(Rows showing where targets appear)
———

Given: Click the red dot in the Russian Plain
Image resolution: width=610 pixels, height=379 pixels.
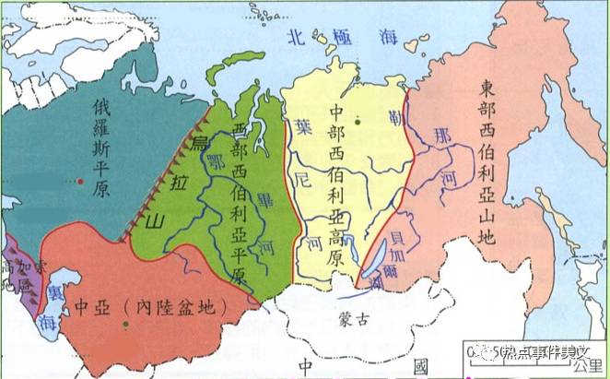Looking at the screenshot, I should [80, 182].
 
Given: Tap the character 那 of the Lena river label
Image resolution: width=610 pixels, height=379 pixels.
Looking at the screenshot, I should [444, 135].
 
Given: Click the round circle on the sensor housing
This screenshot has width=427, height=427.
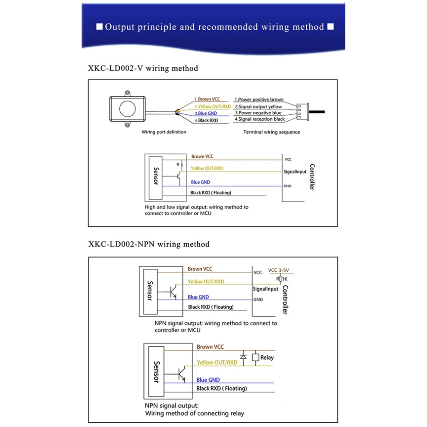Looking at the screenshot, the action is [x=127, y=108].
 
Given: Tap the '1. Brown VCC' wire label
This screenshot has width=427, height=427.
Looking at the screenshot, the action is [x=207, y=99].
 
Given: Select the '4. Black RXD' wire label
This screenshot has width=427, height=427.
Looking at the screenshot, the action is [x=206, y=120].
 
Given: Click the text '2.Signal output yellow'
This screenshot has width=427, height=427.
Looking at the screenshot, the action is [x=258, y=107].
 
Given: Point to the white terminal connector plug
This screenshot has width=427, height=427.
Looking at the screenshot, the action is [x=303, y=112].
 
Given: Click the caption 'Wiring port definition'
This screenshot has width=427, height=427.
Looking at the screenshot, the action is [x=164, y=132].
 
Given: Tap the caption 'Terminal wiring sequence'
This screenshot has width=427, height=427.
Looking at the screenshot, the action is [x=271, y=132].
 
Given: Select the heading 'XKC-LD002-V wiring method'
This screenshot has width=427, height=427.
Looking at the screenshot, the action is [x=143, y=68].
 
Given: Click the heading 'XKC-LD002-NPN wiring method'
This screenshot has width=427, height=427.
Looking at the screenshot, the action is [x=149, y=244].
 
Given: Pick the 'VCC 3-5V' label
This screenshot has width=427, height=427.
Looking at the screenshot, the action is [x=278, y=270].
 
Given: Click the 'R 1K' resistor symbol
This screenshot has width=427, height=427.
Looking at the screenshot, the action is [x=281, y=279].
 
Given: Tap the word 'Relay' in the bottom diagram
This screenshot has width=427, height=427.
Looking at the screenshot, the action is [x=267, y=357].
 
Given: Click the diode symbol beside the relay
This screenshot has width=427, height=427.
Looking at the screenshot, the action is [x=243, y=357].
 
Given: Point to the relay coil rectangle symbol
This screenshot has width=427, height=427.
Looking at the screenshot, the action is [x=255, y=357].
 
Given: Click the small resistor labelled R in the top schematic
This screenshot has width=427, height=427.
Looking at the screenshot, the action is [x=182, y=165].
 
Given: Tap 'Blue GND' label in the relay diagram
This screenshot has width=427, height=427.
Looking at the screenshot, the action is [x=208, y=380].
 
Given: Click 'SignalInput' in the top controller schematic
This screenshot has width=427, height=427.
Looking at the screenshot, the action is [x=295, y=172].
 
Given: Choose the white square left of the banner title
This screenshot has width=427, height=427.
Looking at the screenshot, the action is [x=99, y=26].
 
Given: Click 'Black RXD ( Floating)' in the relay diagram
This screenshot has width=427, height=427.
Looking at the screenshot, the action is [x=222, y=388].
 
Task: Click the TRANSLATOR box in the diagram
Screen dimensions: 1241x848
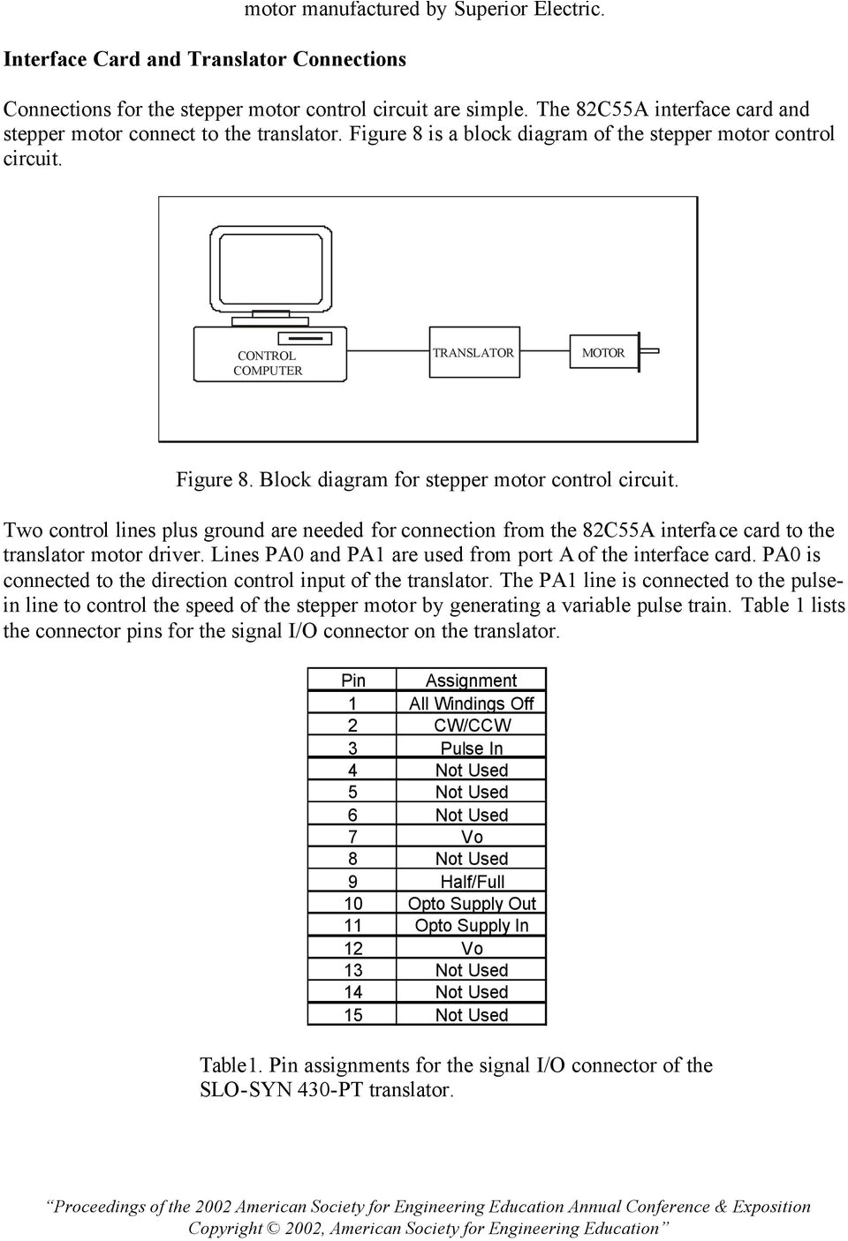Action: [473, 353]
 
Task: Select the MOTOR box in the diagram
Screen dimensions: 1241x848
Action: [603, 353]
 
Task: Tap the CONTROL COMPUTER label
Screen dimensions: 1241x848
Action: [268, 363]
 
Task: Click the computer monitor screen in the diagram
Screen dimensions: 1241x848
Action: [267, 269]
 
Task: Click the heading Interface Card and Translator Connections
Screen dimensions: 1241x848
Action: [205, 59]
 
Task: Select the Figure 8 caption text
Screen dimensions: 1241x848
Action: [427, 480]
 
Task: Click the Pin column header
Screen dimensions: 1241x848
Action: [352, 681]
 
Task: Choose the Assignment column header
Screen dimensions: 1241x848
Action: [471, 681]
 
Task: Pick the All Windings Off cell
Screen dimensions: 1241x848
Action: [471, 703]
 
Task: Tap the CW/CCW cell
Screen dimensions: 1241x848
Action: [471, 726]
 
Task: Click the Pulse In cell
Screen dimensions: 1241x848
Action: [471, 748]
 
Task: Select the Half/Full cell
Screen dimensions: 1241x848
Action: [471, 882]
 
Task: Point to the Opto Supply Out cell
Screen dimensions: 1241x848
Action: [471, 904]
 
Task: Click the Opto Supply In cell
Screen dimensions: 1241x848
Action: [471, 926]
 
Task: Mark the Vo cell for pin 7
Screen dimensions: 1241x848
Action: [471, 837]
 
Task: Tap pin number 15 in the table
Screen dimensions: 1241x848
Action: [352, 1015]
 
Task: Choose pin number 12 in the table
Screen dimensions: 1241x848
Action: [352, 948]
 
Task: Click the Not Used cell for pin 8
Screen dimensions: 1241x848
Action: [471, 859]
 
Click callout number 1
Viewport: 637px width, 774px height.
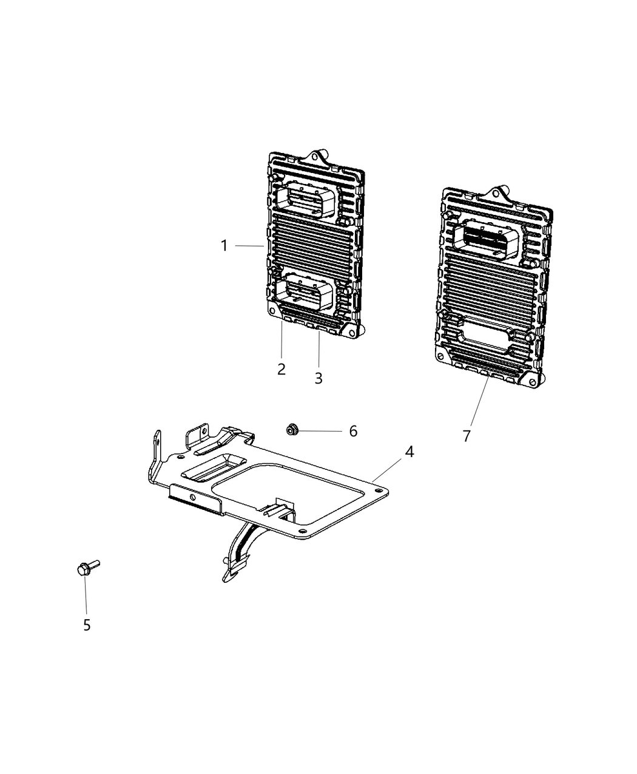point(224,246)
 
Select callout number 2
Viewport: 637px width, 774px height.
point(281,368)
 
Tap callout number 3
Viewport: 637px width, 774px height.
point(318,378)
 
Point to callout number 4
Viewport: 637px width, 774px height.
point(410,452)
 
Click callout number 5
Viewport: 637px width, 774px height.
point(87,625)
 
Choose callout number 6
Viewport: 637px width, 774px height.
point(353,431)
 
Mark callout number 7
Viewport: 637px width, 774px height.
point(467,436)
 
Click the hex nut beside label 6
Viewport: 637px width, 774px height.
point(291,430)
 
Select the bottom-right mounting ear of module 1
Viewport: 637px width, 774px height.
point(352,330)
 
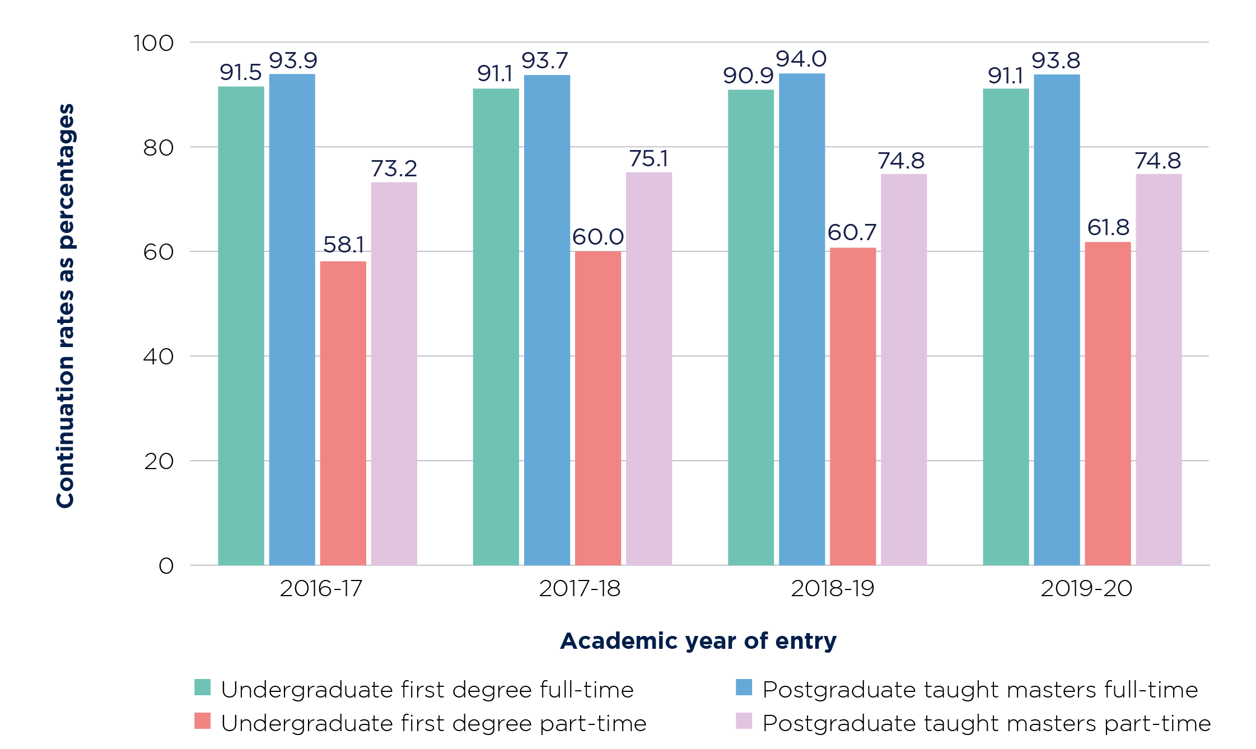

———

→ **Instructions to follow**:
Copy all the lines of the listing above word for word, leaving out the pictures.

→ **Reply to the exercise**:
Given: Click the red dot in the Russian Plain
Image resolution: width=610 pixels, height=379 pixels.
Looking at the screenshot, I should [80, 182].
 
Given: Tap the character 那 of the Lena river label
Image resolution: width=610 pixels, height=379 pixels.
Looking at the screenshot, I should [444, 135].
 
Given: Click the round circle on the sensor housing
This screenshot has width=427, height=427.
Looking at the screenshot, the action is [x=127, y=108].
 
Given: Tap the '1. Brown VCC' wire label
This screenshot has width=427, height=427.
Looking at the screenshot, the action is [x=207, y=99].
 
Given: Select the '4. Black RXD' wire label
This screenshot has width=427, height=427.
Looking at the screenshot, the action is [x=206, y=120].
 
Given: Click the text '2.Signal output yellow'
This screenshot has width=427, height=427.
Looking at the screenshot, the action is [x=258, y=107].
 
Given: Point to the white terminal connector plug
This screenshot has width=427, height=427.
Looking at the screenshot, the action is [x=303, y=112].
 
Given: Click the caption 'Wiring port definition'
This screenshot has width=427, height=427.
Looking at the screenshot, the action is [x=164, y=132].
 
Given: Tap the caption 'Terminal wiring sequence'
This screenshot has width=427, height=427.
Looking at the screenshot, the action is [x=271, y=132].
 
Given: Select the heading 'XKC-LD002-V wiring method'
This screenshot has width=427, height=427.
Looking at the screenshot, the action is [x=143, y=68].
 
Given: Click the heading 'XKC-LD002-NPN wiring method'
This screenshot has width=427, height=427.
Looking at the screenshot, the action is [x=149, y=244].
 
Given: Pick the 'VCC 3-5V' label
This screenshot has width=427, height=427.
Looking at the screenshot, the action is [x=278, y=270].
 
Given: Click the 'R 1K' resistor symbol
This screenshot has width=427, height=427.
Looking at the screenshot, the action is [x=281, y=279].
 
Given: Tap the word 'Relay' in the bottom diagram
This screenshot has width=427, height=427.
Looking at the screenshot, the action is [x=267, y=357].
 
Given: Click the diode symbol beside the relay
This screenshot has width=427, height=427.
Looking at the screenshot, the action is [x=243, y=357].
 
Given: Point to the relay coil rectangle symbol
This screenshot has width=427, height=427.
Looking at the screenshot, the action is [x=255, y=357].
 
Given: Click the small resistor labelled R in the top schematic
This screenshot has width=427, height=427.
Looking at the screenshot, the action is [x=182, y=165].
 
Given: Tap 'Blue GND' label in the relay diagram
This screenshot has width=427, height=427.
Looking at the screenshot, the action is [x=208, y=380].
 
Given: Click 'SignalInput' in the top controller schematic
This screenshot has width=427, height=427.
Looking at the screenshot, the action is [x=295, y=172].
 
Given: Choose the white square left of the banner title
This screenshot has width=427, height=427.
Looking at the screenshot, the action is [x=99, y=26].
 
Given: Click 'Black RXD ( Floating)' in the relay diagram
This screenshot has width=427, height=427.
Looking at the screenshot, the action is [x=222, y=388].
 
Task: Click the TRANSLATOR box in the diagram
Screen dimensions: 1241x848
Action: [473, 353]
 
Task: Select the MOTOR box in the diagram
Screen dimensions: 1241x848
Action: [603, 353]
 
Task: Tap the CONTROL COMPUTER label
Screen dimensions: 1241x848
Action: [268, 363]
 
Task: Click the computer monitor screen in the diagram
Screen dimensions: 1241x848
Action: [267, 269]
 
Task: Click the heading Interface Card and Translator Connections
Screen dimensions: 1241x848
Action: [205, 59]
 
Task: Select the Figure 8 caption text
Screen dimensions: 1241x848
Action: [427, 480]
 
Task: Click the Pin column header
Screen dimensions: 1241x848
Action: [352, 681]
 
Task: Choose the Assignment column header
Screen dimensions: 1241x848
Action: [471, 681]
 
Task: Pick the All Windings Off cell
Screen dimensions: 1241x848
Action: [471, 703]
 
Task: Tap the CW/CCW cell
Screen dimensions: 1241x848
Action: [471, 726]
 
Task: Click the Pulse In cell
Screen dimensions: 1241x848
Action: [471, 748]
 
Task: Select the Half/Full cell
Screen dimensions: 1241x848
Action: [471, 882]
 
Task: Point to the Opto Supply Out cell
Screen dimensions: 1241x848
Action: [471, 904]
 
Task: Click the Opto Supply In cell
Screen dimensions: 1241x848
Action: [471, 926]
 
Task: Mark the Vo cell for pin 7
Screen dimensions: 1241x848
Action: [471, 837]
 
Task: Tap pin number 15 in the table
Screen dimensions: 1241x848
Action: [352, 1015]
 
Task: Choose pin number 12 in the table
Screen dimensions: 1241x848
Action: [352, 948]
 
Task: Click the Not Used cell for pin 8
Screen dimensions: 1241x848
Action: [471, 859]
 
Click callout number 1
Viewport: 637px width, 774px height.
point(224,246)
 
Select callout number 2
Viewport: 637px width, 774px height.
point(281,368)
 
Tap callout number 3
Viewport: 637px width, 774px height.
point(318,378)
 
Point to callout number 4
Viewport: 637px width, 774px height.
point(410,452)
 
Click callout number 5
Viewport: 637px width, 774px height.
point(87,625)
 
Choose callout number 6
Viewport: 637px width, 774px height.
point(353,431)
 
Mark callout number 7
Viewport: 637px width, 774px height.
point(467,436)
 
Click the hex nut beside label 6
Viewport: 637px width, 774px height.
point(291,430)
 
Select the bottom-right mounting ear of module 1
Viewport: 637px width, 774px height.
point(352,330)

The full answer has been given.